** Start AVAILABLE DATA **
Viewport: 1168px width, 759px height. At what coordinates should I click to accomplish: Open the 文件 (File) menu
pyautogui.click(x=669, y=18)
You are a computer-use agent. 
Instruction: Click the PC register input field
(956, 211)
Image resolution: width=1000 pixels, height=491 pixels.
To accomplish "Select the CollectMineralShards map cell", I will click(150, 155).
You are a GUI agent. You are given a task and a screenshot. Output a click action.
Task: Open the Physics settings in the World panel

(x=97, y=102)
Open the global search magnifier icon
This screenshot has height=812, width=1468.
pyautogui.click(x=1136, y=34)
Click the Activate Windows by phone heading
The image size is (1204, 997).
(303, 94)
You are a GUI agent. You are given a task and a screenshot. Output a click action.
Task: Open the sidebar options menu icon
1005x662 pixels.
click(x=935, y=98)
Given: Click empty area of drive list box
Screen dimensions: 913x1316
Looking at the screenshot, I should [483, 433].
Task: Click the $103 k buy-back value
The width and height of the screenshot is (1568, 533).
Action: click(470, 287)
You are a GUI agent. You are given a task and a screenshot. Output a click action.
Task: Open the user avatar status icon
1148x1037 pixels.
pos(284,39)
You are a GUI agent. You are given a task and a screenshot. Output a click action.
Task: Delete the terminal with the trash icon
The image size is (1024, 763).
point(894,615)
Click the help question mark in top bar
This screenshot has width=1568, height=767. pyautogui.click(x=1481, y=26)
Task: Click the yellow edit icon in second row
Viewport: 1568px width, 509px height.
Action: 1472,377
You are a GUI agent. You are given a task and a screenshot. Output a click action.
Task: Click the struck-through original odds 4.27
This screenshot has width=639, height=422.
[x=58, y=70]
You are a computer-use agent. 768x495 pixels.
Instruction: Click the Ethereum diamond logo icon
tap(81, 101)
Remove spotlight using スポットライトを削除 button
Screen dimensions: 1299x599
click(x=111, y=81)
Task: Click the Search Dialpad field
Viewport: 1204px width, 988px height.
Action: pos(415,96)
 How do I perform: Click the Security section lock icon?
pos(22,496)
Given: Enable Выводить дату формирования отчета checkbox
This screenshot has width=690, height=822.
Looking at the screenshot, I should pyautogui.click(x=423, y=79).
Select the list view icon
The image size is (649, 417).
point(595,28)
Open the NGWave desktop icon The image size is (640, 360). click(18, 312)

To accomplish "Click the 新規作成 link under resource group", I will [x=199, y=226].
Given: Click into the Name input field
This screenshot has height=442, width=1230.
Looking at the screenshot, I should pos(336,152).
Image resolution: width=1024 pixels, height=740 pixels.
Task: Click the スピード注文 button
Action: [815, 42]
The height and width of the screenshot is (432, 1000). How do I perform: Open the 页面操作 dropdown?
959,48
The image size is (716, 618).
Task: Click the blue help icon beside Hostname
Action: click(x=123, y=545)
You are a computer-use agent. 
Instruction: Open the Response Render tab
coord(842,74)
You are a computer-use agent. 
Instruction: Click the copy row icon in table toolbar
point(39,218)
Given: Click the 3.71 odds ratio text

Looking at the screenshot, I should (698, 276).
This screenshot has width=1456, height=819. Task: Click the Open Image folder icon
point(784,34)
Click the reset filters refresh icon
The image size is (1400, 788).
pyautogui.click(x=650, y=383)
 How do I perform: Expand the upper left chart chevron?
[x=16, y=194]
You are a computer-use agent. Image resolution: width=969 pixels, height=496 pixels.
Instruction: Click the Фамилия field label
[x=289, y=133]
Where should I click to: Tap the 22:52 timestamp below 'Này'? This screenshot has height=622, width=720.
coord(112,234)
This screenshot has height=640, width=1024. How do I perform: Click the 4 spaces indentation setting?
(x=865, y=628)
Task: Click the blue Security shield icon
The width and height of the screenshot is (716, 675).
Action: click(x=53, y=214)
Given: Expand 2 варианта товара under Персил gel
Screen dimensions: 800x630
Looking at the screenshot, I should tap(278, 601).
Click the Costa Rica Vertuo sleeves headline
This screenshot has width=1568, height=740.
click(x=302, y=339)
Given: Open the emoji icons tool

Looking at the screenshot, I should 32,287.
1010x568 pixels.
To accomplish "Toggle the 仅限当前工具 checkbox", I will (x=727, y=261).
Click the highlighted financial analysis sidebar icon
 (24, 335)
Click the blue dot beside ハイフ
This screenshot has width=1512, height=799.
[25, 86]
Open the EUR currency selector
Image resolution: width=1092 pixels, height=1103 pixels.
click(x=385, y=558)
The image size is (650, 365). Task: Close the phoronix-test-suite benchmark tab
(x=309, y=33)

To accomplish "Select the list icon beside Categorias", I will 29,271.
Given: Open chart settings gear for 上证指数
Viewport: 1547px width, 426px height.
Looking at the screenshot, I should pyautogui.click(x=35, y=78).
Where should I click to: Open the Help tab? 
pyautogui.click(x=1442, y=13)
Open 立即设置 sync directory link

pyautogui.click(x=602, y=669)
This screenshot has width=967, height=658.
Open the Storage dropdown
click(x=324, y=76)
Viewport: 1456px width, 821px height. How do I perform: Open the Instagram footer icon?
** End AVAILABLE DATA **
Copy all of the lines above word for word, in the same order.

Viewport: 1168px width, 759px height. At what coordinates should I click to accomplish: Open the 文件 (File) menu
pyautogui.click(x=669, y=18)
You are a computer-use agent. 
Instruction: Click the PC register input field
(956, 211)
Image resolution: width=1000 pixels, height=491 pixels.
To accomplish "Select the CollectMineralShards map cell", I will click(150, 155).
You are a GUI agent. You are given a task and a screenshot. Output a click action.
Task: Open the Physics settings in the World panel

(x=97, y=102)
Open the global search magnifier icon
This screenshot has height=812, width=1468.
pyautogui.click(x=1136, y=34)
Click the Activate Windows by phone heading
The image size is (1204, 997).
(303, 94)
You are a GUI agent. You are given a task and a screenshot. Output a click action.
Task: Open the sidebar options menu icon
1005x662 pixels.
click(x=935, y=98)
Given: Click empty area of drive list box
Screen dimensions: 913x1316
Looking at the screenshot, I should [483, 433].
Task: Click the $103 k buy-back value
The width and height of the screenshot is (1568, 533).
Action: click(470, 287)
You are a GUI agent. You are given a task and a screenshot. Output a click action.
Task: Open the user avatar status icon
1148x1037 pixels.
pos(284,39)
You are a GUI agent. You are given a task and a screenshot. Output a click action.
Task: Delete the terminal with the trash icon
The image size is (1024, 763).
point(894,615)
Click the help question mark in top bar
This screenshot has width=1568, height=767. pyautogui.click(x=1481, y=26)
Task: Click the yellow edit icon in second row
Viewport: 1568px width, 509px height.
Action: 1472,377
You are a GUI agent. You are given a task and a screenshot. Output a click action.
Task: Click the struck-through original odds 4.27
This screenshot has width=639, height=422.
[x=58, y=70]
You are a computer-use agent. 768x495 pixels.
Instruction: Click the Ethereum diamond logo icon
tap(81, 101)
Remove spotlight using スポットライトを削除 button
Screen dimensions: 1299x599
click(x=111, y=81)
Task: Click the Search Dialpad field
Viewport: 1204px width, 988px height.
Action: pos(415,96)
 How do I perform: Click the Security section lock icon?
pos(22,496)
Given: Enable Выводить дату формирования отчета checkbox
This screenshot has width=690, height=822.
Looking at the screenshot, I should pyautogui.click(x=423, y=79).
Select the list view icon
The image size is (649, 417).
point(595,28)
Open the NGWave desktop icon The image size is (640, 360). click(18, 312)

To accomplish "Click the 新規作成 link under resource group", I will [x=199, y=226].
Given: Click into the Name input field
This screenshot has height=442, width=1230.
Looking at the screenshot, I should pos(336,152).
Image resolution: width=1024 pixels, height=740 pixels.
Task: Click the スピード注文 button
Action: [815, 42]
The height and width of the screenshot is (432, 1000). How do I perform: Open the 页面操作 dropdown?
959,48
The image size is (716, 618).
Task: Click the blue help icon beside Hostname
Action: click(x=123, y=545)
You are a computer-use agent. 
Instruction: Open the Response Render tab
coord(842,74)
You are a computer-use agent. 
Instruction: Click the copy row icon in table toolbar
point(39,218)
Given: Click the 3.71 odds ratio text

Looking at the screenshot, I should (698, 276).
This screenshot has width=1456, height=819. Task: Click the Open Image folder icon
point(784,34)
Click the reset filters refresh icon
The image size is (1400, 788).
pyautogui.click(x=650, y=383)
 How do I perform: Expand the upper left chart chevron?
[x=16, y=194]
You are a computer-use agent. Image resolution: width=969 pixels, height=496 pixels.
Instruction: Click the Фамилия field label
[x=289, y=133]
Where should I click to: Tap the 22:52 timestamp below 'Này'? This screenshot has height=622, width=720.
coord(112,234)
This screenshot has height=640, width=1024. How do I perform: Click the 4 spaces indentation setting?
(x=865, y=628)
Task: Click the blue Security shield icon
The width and height of the screenshot is (716, 675).
Action: click(x=53, y=214)
Given: Expand 2 варианта товара under Персил gel
Screen dimensions: 800x630
Looking at the screenshot, I should tap(278, 601).
Click the Costa Rica Vertuo sleeves headline
This screenshot has width=1568, height=740.
click(x=302, y=339)
Given: Open the emoji icons tool

Looking at the screenshot, I should 32,287.
1010x568 pixels.
To accomplish "Toggle the 仅限当前工具 checkbox", I will (x=727, y=261).
Click the highlighted financial analysis sidebar icon
 (24, 335)
Click the blue dot beside ハイフ
This screenshot has width=1512, height=799.
[25, 86]
Open the EUR currency selector
Image resolution: width=1092 pixels, height=1103 pixels.
click(x=385, y=558)
The image size is (650, 365). Task: Close the phoronix-test-suite benchmark tab
(x=309, y=33)

To accomplish "Select the list icon beside Categorias", I will 29,271.
Given: Open chart settings gear for 上证指数
Viewport: 1547px width, 426px height.
Looking at the screenshot, I should pyautogui.click(x=35, y=78).
Where should I click to: Open the Help tab? 
pyautogui.click(x=1442, y=13)
Open 立即设置 sync directory link

pyautogui.click(x=602, y=669)
This screenshot has width=967, height=658.
Open the Storage dropdown
click(x=324, y=76)
Viewport: 1456px width, 821px height. How do I perform: Open the Instagram footer icon?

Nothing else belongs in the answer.